Langboat Technology provides learning guidance for developers who want to get started with NLP technology
At the end of 2021, DeepMind released the retrieval-based language model Retro (click the green word to view previous pushes), which aroused widespread interest. Obviously, the NLP Community has found a new front (rè) along (diǎn) direction after Prompt, contrastive learning, etc.
Retrieval-enhanced text generation
has two main features:
It is still the old saying: "Knowledge has no limit, but the model has no limit, and if there is a limit, it will follow the limitless!" It is an inevitable trend in the development of NLP to combine lightweight models with retrieval to create an Open System!
Paper title
A Survey on Retrieval-Augmented Text Generation
Author institution
Huayang Li,Yixuan Su,Deng Cai,Yan Wang,Lemao Liu
Thesis unit
Nara Institute of Science and Technology, University of Cambridge, The Chinese University of Hong Kong, Tencent AI Lab
Paper link
https://arxiv.org/abs/2202.01110
Formalized:
sparse-vector retrieval: such as TF-IDF, BM25, etc., mainly for relevance matching.
dense-vector retrieval: dual/cross-encoder, etc., mainly semantic matching.
task-specific retrieval: The first two methods are independent of end-task, but in fact, it is not enough to judge the reference value of only by the similarity between and , so you can consider unifying retrieval and end-task , train a task-dependent retriever.
With the retrieval results, how can they be used to enhance the language model?
`Skeleton : A sentence template that can express the general meaning (a part of a whole utterance with irrelevant content masked )
There are two types of dialogue systems: chit-chat and task-oriented. Here we focus on chit-chat:
Generally speaking, there are two technical routes for dialogue:
Shallow Integration: Integrate retrieved instances and dialogue history through encoder, etc.

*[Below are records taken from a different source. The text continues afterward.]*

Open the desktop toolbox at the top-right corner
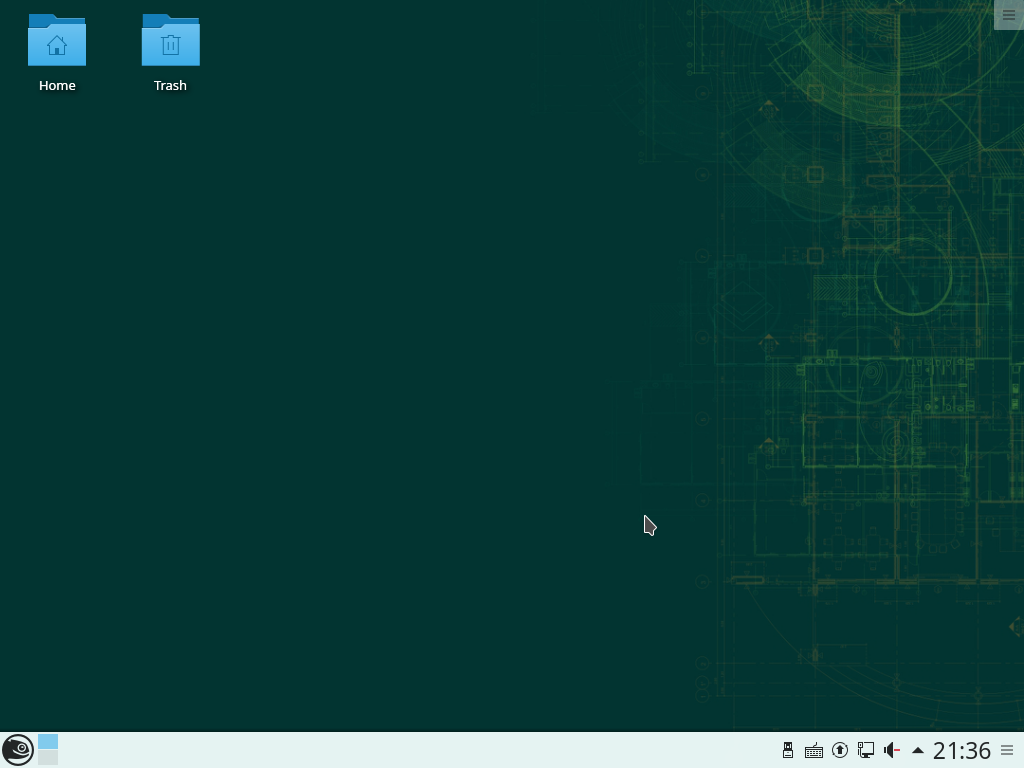The image size is (1024, 768). [x=1008, y=14]
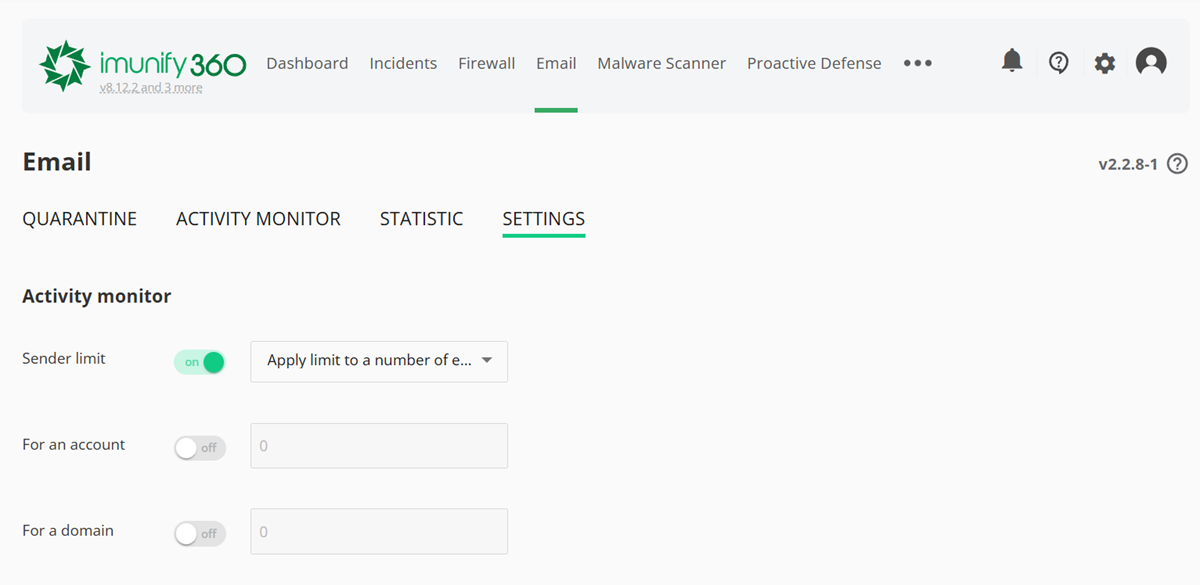Click the dropdown chevron beside Apply limit
The width and height of the screenshot is (1200, 585).
point(486,361)
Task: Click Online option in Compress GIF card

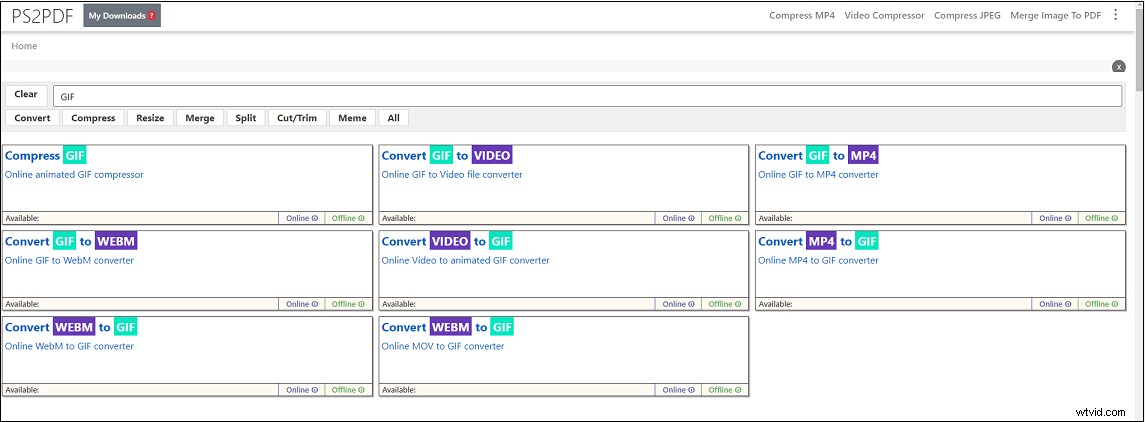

Deep Integration: Generally speaking, the skeleton is first extracted from the retrieval results, and then the skeleton is used to enhance the output response.
Knowledge-Enhanced Generation: It is not necessary to only retrieve conversations. This method uses external knowledge (such as knowledge bases, knowledge graphs, etc.) for generation enhancement (Knowledge-grounded dialogue response generation).
The current retrieval-enhanced dialogue system has the following Limitations:
Retrieval-enhanced machine translation generally refers to technologies related to translation memory (TM).
SMT mainly consists of three parts: phrase table extraction, parameter tuning and decoding. Translation memory (TM) can play a role in each part.
Only use retrieval data in Inference: In the inference process, rewards are given to some specific target words based on yryr, such as increasing the probability of specific vocabulary generation.
sentence-level : Judge the amount of reward based on the sentence-level similarity. For example, the more similar is to , the higher the sampling probability of certain words in .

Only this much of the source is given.